--- Dataset ---

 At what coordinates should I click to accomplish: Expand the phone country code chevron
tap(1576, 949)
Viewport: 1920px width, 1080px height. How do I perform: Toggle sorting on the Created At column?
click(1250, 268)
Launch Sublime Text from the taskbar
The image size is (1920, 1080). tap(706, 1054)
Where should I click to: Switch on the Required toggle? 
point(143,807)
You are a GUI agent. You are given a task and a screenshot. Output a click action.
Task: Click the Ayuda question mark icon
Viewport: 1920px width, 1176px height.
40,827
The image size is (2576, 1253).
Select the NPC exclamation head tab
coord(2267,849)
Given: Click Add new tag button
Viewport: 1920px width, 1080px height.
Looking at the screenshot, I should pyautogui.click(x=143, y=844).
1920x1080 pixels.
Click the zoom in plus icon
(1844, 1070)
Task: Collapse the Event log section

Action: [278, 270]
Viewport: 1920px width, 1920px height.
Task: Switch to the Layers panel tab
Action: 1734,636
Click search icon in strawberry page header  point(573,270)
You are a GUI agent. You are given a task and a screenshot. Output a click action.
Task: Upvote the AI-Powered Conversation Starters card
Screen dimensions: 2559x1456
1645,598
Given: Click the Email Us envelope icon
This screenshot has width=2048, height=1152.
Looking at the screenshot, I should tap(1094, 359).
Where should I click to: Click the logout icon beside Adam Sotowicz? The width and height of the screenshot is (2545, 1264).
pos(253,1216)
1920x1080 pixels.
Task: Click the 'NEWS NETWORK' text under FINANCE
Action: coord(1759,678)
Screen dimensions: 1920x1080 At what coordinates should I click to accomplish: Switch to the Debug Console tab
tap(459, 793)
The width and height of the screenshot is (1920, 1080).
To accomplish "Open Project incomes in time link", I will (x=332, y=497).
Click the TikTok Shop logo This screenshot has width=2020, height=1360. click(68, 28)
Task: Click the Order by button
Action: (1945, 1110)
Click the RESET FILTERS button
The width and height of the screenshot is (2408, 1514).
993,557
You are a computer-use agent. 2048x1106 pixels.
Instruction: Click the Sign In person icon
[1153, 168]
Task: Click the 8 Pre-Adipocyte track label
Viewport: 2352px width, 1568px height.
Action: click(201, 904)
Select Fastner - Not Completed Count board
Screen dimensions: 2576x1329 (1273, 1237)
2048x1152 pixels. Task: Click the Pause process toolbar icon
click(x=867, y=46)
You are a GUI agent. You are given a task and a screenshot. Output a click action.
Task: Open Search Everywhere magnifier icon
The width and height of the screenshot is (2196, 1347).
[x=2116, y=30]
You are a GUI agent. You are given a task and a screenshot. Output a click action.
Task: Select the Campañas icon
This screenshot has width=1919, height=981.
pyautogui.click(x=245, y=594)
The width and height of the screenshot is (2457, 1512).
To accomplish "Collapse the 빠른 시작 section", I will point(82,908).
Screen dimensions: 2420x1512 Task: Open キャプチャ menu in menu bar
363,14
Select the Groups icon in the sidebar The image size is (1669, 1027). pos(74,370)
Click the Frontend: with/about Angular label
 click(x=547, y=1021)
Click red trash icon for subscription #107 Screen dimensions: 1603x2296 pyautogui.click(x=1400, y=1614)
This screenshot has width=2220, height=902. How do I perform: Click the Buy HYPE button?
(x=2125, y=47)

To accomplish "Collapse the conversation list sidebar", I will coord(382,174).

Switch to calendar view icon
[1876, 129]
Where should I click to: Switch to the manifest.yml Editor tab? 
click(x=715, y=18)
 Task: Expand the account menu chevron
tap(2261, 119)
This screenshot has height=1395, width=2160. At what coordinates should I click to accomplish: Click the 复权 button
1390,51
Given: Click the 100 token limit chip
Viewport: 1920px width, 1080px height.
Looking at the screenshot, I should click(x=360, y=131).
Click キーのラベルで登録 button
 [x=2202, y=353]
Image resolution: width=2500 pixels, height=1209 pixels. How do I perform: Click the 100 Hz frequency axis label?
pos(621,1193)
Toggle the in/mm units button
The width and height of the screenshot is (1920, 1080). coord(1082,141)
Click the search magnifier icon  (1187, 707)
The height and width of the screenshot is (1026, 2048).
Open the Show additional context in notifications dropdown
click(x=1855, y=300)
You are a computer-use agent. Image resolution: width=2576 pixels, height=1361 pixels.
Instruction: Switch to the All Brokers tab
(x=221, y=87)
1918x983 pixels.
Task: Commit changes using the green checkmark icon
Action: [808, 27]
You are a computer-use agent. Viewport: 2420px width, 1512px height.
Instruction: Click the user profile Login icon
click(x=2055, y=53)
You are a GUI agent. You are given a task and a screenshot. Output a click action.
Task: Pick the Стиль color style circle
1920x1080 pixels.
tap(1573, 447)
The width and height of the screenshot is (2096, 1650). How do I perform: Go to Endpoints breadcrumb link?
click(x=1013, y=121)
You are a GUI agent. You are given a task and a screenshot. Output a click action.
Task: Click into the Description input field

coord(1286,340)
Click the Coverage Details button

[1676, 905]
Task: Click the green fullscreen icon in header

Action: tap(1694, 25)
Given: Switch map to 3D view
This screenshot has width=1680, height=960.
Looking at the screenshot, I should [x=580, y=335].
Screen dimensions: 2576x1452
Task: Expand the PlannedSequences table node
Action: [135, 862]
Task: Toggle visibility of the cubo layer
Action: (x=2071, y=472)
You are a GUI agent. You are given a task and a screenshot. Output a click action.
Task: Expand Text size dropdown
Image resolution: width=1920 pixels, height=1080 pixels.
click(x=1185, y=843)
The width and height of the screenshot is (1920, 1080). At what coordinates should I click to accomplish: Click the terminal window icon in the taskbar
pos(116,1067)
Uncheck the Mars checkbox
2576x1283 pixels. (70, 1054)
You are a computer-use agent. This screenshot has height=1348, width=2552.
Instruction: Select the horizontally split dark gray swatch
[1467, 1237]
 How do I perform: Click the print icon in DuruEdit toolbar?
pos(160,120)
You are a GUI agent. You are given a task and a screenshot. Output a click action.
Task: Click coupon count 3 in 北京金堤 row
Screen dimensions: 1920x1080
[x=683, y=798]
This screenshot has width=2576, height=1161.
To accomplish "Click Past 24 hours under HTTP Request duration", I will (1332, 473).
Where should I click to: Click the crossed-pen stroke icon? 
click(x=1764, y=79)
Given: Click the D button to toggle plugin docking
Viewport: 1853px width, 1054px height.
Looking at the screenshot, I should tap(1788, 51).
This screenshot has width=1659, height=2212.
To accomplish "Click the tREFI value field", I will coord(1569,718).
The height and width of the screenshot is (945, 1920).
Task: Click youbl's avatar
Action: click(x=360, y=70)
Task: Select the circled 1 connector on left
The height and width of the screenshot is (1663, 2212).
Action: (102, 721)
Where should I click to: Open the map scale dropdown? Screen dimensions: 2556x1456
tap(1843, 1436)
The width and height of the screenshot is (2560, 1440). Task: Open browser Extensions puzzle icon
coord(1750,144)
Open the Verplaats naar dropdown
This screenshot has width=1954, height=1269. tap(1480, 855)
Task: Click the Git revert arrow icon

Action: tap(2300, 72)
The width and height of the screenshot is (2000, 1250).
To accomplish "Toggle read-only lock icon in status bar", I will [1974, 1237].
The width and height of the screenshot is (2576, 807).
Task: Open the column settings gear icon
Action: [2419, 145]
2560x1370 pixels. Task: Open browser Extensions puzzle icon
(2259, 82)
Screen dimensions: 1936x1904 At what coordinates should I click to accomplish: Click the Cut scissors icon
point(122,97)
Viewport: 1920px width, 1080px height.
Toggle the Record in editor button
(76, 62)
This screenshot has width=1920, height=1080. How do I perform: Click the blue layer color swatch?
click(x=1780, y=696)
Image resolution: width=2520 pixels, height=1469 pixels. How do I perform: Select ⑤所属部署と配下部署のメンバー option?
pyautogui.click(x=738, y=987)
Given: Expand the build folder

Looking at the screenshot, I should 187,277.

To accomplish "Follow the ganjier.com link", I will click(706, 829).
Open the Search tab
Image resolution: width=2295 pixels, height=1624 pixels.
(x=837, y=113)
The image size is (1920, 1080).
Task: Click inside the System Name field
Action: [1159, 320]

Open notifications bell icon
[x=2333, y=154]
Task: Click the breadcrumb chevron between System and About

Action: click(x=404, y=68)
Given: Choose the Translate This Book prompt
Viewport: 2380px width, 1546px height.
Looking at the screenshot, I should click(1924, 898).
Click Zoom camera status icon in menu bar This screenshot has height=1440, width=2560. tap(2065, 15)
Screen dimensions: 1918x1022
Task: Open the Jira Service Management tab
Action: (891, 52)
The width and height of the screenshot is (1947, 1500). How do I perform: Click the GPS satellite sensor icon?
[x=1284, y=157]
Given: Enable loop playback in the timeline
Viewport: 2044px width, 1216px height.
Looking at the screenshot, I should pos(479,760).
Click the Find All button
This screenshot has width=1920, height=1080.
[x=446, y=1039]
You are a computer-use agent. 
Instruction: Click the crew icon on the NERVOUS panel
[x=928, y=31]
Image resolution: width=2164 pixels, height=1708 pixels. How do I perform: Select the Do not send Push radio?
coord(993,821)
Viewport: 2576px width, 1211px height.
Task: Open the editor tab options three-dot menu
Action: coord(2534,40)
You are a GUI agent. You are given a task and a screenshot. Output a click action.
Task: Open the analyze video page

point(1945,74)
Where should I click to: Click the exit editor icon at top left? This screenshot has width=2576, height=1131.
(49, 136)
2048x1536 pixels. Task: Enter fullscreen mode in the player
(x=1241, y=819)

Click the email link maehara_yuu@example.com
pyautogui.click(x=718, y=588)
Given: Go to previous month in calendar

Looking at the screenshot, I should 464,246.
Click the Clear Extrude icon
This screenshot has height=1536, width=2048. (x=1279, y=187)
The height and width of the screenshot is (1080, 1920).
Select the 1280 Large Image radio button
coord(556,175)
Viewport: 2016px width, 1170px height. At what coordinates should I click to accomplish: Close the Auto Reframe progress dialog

---

Problem details: Where does the string "magnifier" occur in the listing above? Return every line that contains it.

Completed task:
Task: Open Search Everywhere magnifier icon
Click the search magnifier icon  (1187, 707)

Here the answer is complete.